+++ Kaynak metin +++
Kitap Tanıtımı |
Önce ürkerek bastı pedallara... Kırmızı bisikletin dengesi bozuldu. Fark ettirmeden seleden tutup düzelttim.
Acemi sürücüyü iltifatlar ve ıslıklarla yüreklendirdim.
Şimdi bazen arkasından tuttuğumu bilmeden bisikleti kendisinin sürdüğünü sanıyor, bazen ise tuttuğumu sanıp gerçekten kendisi sürüyordu.
Zamanla bisikleti kimin yönettiğini ayırt edemez oldu.
Oysa ben farkındaydım:
Kırmızı bisiklet uçmaya hazırlanıyordu.
Kırmızı Bisiklette Can Dündar baba olma serüvenini, kendi yaşadıkları üzerinden okurlarla paylaşıyor. Kendi babasıyla ilişkisini, babba kelimesini ilk duyduğunda yaşadığı coşkuyu, başlardaki uykusuz gecelerde hissettiklerini ve onu takip eden, Hangi masalı okumalı, hangi oyuncağı almalı? gibi endişeleri, bütün içtenliğiyle dile getiriyor.
+++
Görev A: Kitap tanıtımındaki acemi sürücü, bisikleti kimin yönettiğini zamanla neden ayırt edemez olmuştur? Bir ila üç cümleyle açıklayın.
Görev B: Kitap tanıtımını kaldığı yerden devam ettirin.
Kayıtlar bu işte hiçbir rol oynamaz.
+++ Sağlanan veriler +++
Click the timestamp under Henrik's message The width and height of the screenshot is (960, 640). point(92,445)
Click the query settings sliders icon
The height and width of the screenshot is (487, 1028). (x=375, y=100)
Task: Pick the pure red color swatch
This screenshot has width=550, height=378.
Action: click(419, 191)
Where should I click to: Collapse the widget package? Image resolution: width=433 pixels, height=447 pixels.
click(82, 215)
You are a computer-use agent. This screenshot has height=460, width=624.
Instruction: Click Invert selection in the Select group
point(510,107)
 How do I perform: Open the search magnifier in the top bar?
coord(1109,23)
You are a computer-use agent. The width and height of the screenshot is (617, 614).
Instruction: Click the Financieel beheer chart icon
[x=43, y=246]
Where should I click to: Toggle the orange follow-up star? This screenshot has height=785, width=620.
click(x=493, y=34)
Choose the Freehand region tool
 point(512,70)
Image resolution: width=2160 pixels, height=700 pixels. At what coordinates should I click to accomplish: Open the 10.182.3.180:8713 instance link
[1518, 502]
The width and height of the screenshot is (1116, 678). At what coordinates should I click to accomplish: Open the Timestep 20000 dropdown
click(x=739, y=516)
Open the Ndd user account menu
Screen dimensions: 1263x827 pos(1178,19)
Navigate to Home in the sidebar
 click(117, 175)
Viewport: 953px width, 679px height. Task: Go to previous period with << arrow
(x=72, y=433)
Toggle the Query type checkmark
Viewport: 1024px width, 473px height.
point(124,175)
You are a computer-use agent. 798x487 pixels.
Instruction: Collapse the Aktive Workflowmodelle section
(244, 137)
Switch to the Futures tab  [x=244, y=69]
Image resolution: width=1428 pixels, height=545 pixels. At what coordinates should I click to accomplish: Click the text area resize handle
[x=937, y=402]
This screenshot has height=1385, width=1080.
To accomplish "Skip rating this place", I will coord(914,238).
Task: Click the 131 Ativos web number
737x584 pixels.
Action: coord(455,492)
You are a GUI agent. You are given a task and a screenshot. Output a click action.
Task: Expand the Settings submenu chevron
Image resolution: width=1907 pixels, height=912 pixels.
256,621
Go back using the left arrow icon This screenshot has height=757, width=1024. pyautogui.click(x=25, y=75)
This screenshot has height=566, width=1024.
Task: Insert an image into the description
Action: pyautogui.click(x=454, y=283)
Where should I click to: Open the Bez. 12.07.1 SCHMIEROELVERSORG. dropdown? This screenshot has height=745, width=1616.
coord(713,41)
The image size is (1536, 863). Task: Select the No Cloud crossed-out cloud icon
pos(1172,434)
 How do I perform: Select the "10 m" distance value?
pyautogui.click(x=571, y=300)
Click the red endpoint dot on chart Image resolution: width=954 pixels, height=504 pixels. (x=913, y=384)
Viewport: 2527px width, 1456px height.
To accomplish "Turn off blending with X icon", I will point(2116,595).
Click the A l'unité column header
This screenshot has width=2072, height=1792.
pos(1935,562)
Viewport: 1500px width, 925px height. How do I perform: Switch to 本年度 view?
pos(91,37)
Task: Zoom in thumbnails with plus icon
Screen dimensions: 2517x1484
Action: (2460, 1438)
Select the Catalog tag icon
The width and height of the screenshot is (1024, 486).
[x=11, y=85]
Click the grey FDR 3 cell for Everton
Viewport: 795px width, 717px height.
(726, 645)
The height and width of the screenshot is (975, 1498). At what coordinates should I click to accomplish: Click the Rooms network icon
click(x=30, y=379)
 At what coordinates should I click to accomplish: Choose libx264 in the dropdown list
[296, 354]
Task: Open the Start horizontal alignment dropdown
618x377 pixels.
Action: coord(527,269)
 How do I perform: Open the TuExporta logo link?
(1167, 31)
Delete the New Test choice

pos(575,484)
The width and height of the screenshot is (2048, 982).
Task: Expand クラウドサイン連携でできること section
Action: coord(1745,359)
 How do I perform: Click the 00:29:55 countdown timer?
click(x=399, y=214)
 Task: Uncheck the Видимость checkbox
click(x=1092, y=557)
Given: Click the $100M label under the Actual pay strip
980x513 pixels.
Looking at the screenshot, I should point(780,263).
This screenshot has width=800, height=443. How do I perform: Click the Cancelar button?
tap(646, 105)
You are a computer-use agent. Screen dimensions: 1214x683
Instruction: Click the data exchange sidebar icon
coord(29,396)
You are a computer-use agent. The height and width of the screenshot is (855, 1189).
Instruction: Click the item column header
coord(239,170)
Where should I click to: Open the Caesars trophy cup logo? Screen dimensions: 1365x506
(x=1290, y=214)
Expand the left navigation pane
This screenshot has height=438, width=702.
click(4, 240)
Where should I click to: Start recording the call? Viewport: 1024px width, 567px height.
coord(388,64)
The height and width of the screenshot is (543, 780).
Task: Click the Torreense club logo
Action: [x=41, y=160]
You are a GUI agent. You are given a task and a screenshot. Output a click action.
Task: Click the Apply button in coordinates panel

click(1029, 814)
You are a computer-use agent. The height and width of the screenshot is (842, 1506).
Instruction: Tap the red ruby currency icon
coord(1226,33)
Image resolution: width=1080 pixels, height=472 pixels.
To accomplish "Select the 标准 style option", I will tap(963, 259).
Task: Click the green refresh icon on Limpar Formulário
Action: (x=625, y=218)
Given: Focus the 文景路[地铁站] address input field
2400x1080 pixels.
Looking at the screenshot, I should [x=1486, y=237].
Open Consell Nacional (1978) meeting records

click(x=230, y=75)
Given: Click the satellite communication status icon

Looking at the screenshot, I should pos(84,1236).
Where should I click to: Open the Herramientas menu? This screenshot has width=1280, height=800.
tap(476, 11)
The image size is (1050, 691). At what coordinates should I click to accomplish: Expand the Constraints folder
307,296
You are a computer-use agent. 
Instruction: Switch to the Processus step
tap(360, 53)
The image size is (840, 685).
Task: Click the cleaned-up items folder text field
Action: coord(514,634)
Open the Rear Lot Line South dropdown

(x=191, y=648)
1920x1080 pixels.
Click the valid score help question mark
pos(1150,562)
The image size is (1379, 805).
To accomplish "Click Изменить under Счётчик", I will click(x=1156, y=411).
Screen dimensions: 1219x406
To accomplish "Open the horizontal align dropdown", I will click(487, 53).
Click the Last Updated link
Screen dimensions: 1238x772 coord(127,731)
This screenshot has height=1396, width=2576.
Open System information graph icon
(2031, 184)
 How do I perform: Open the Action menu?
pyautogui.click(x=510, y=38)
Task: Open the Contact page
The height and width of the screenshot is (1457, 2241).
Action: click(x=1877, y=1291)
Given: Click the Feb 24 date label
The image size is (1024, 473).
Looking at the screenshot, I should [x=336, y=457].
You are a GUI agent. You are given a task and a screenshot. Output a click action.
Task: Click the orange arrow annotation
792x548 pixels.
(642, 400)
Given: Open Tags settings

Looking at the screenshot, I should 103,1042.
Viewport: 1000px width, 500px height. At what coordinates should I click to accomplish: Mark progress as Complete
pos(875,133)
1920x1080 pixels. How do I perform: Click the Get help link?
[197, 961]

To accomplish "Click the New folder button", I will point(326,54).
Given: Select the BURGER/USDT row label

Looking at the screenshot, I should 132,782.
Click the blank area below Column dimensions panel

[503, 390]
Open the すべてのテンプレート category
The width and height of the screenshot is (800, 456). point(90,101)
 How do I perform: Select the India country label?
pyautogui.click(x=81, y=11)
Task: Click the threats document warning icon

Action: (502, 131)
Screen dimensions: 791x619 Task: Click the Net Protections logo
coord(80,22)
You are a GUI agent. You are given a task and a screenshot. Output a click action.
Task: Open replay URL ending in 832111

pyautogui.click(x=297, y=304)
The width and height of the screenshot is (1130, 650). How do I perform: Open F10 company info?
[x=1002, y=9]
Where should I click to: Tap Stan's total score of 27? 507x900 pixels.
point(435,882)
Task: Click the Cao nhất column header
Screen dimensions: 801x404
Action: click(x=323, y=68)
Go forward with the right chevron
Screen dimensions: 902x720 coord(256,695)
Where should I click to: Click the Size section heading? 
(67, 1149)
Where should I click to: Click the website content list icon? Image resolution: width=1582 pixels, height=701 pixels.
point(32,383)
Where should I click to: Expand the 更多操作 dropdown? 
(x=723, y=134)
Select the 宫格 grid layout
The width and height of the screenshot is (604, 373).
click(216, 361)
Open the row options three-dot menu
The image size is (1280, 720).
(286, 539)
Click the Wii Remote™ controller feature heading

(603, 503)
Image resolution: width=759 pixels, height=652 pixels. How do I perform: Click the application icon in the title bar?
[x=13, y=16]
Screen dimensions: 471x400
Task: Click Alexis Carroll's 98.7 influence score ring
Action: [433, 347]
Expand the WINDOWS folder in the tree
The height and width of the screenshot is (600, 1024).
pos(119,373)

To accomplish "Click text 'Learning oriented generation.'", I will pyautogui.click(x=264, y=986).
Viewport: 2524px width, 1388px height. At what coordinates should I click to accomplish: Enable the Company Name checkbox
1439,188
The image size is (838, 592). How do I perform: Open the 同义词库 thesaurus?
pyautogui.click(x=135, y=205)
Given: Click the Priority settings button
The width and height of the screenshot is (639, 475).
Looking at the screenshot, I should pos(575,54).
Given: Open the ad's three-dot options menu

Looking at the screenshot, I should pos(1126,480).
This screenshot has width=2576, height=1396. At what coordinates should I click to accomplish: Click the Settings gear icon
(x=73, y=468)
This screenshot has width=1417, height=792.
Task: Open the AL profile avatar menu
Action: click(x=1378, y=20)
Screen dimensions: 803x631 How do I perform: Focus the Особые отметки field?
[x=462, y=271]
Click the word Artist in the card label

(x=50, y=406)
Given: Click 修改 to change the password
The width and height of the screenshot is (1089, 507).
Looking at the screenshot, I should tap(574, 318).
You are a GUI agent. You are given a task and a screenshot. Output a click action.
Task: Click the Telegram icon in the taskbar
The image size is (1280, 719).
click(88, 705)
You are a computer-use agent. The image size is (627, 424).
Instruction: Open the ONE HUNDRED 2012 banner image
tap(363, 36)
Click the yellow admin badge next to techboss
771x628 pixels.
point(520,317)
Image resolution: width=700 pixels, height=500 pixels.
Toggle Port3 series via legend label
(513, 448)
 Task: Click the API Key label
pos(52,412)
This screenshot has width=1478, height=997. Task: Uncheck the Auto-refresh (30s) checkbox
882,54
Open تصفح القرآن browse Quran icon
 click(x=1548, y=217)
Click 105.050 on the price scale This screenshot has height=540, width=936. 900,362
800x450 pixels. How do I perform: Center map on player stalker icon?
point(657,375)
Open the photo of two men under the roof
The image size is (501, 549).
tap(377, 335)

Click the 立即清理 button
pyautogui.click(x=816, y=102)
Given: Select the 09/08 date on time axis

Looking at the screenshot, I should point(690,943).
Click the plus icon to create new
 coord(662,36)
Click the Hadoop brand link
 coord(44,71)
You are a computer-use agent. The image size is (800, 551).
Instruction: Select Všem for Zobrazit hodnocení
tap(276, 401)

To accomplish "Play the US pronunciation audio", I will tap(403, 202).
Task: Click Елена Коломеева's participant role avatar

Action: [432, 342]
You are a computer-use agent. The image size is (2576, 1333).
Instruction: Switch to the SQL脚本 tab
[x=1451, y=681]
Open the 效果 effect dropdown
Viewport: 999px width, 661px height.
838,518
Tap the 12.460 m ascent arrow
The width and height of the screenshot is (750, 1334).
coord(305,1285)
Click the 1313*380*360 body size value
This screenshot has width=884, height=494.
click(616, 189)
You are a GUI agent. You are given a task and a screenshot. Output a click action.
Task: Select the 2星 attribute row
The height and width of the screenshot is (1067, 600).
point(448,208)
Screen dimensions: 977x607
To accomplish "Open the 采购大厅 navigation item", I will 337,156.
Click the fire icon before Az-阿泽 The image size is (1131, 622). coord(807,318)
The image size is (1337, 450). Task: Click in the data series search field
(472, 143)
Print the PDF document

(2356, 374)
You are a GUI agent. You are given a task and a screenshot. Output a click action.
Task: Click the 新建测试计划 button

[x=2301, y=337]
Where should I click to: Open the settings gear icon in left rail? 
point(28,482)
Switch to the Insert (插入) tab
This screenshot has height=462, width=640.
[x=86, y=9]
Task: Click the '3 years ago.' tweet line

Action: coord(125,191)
+++
Beklenen yanıt A: Acemi sürücü bazen arkasından tutulduğunu bilmeden bisikleti kendisinin sürdüğünü sanıyordu. Bazen de tutulduğunu sanarken bisikleti gerçekten kendisi sürüyordu. Bu yüzden bisikleti kimin yönettiğini ayırt edemez oldu.

Beklenen yanıt B:
Ve kırmızı bisikletin iki tekerlek üzerinde seyretmesiyle uyanan, Hangi okula göndermeli, tarihi nasıl anlatmalı, doğumu nasıl öğretmeli, beladan nasıl esirgemeli? gibi kaygılarla, giderek bir yol arkadaşına dönüşen oğluyla ilişkisini anlatıyor.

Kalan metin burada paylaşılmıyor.